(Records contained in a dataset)
··········
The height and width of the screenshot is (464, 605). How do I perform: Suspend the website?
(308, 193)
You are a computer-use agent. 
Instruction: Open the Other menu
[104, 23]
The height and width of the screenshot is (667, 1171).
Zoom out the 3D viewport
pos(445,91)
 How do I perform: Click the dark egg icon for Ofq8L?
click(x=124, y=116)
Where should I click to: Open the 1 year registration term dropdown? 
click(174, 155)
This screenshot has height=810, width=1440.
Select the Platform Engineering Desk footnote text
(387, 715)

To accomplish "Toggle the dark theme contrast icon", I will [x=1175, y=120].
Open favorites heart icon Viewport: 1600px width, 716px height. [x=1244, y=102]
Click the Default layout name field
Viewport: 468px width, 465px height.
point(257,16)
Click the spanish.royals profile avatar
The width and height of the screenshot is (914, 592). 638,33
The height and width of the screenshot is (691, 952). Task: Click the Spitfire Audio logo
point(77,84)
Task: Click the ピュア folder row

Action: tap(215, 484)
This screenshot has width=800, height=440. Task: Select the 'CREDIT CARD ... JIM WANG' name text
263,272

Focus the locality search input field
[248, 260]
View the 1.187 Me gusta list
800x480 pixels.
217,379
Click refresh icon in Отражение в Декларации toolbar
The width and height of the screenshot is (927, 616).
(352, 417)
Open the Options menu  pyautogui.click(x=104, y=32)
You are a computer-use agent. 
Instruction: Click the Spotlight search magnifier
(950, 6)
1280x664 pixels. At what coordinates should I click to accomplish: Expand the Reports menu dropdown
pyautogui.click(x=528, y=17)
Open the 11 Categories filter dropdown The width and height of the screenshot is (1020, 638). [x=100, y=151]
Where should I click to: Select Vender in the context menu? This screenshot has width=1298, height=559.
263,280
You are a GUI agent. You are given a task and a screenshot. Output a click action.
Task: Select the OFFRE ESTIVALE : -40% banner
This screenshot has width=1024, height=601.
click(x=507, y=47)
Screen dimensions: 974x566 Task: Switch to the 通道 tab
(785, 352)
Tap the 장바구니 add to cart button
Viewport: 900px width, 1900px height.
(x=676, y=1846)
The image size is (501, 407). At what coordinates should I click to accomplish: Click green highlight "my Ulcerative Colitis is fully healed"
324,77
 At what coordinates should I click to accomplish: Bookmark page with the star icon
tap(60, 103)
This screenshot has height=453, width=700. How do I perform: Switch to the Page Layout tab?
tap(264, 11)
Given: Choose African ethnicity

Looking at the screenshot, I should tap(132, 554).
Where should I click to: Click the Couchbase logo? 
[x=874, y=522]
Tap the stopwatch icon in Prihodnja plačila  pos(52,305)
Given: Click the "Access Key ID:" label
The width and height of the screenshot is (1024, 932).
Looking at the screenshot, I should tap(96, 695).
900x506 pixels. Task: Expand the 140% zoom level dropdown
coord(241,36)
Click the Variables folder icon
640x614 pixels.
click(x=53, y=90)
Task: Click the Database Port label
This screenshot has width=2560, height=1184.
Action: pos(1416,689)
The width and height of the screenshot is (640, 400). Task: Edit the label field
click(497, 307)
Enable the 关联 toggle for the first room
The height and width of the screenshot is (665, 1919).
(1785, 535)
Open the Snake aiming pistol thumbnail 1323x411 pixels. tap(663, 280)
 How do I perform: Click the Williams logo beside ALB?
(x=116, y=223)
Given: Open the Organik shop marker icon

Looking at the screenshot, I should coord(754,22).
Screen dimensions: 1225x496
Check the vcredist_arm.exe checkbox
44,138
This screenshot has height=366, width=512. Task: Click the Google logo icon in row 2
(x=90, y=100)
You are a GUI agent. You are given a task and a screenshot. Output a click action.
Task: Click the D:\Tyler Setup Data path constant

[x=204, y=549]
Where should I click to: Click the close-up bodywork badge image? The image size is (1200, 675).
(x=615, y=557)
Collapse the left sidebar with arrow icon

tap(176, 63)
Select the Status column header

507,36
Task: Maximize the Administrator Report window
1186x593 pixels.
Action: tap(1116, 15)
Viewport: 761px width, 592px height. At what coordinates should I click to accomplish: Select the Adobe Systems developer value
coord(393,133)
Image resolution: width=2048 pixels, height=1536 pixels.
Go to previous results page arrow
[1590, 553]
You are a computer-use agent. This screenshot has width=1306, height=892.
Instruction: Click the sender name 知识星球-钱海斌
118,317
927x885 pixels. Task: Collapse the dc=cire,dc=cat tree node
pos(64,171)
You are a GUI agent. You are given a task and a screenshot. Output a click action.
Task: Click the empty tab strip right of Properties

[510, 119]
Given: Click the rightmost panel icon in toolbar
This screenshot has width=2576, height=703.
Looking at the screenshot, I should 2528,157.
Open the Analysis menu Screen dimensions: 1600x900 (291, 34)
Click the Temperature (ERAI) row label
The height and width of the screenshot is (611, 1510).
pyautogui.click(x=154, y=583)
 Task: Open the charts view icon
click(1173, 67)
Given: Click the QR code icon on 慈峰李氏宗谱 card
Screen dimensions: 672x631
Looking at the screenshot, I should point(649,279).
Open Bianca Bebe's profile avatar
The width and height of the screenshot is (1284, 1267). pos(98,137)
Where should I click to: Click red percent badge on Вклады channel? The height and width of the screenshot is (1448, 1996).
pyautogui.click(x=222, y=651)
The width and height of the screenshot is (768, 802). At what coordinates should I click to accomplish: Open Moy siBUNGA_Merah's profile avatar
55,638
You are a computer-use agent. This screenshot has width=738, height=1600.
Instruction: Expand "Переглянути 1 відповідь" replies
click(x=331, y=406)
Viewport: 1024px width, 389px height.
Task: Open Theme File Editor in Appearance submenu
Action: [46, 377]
··········
Search the records above for the string "toolbar". Report each line that has it.

**Your solution:**
Click refresh icon in Отражение в Декларации toolbar
Given: Click the rightmost panel icon in toolbar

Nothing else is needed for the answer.